** start of Extracted material **

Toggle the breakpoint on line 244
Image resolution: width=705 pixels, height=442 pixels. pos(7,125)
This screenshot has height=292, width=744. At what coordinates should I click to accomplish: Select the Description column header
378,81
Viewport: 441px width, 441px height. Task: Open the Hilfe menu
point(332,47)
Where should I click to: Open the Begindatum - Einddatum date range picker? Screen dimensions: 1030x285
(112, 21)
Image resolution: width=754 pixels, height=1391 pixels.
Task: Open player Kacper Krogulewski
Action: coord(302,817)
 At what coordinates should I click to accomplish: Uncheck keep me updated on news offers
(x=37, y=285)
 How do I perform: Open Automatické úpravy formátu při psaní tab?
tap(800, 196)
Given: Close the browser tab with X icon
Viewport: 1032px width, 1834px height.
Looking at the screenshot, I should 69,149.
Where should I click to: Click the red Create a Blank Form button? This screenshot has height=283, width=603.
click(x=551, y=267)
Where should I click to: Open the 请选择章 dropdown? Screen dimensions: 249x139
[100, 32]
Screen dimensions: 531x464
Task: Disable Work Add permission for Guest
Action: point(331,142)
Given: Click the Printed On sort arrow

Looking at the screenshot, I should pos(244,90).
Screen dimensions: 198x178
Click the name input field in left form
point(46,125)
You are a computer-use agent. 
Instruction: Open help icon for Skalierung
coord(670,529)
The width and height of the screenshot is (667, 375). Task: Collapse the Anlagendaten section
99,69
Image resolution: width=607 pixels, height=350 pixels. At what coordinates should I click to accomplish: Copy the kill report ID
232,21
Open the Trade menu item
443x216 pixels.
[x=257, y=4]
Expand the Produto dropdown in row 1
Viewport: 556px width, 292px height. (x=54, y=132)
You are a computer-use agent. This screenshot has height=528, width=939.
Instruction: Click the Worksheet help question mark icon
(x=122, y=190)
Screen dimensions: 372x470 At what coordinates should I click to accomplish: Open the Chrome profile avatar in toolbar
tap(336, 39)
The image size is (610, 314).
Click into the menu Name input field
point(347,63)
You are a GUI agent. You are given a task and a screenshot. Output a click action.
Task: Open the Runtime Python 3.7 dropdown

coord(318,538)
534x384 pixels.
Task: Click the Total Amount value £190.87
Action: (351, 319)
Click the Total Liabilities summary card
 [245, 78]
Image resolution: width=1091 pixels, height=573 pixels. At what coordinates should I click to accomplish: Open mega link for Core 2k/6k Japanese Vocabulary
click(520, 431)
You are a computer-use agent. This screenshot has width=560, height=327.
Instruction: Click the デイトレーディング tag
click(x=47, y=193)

** end of Extracted material **

Return every line of the records above that contains the word "accomplish", copying each line in full. Case counts.

_Solution to the exercise:_
This screenshot has height=292, width=744. At what coordinates should I click to accomplish: Select the Description column header
 At what coordinates should I click to accomplish: Uncheck keep me updated on news offers
Image resolution: width=607 pixels, height=350 pixels. At what coordinates should I click to accomplish: Copy the kill report ID
Screen dimensions: 372x470 At what coordinates should I click to accomplish: Open the Chrome profile avatar in toolbar
Image resolution: width=1091 pixels, height=573 pixels. At what coordinates should I click to accomplish: Open mega link for Core 2k/6k Japanese Vocabulary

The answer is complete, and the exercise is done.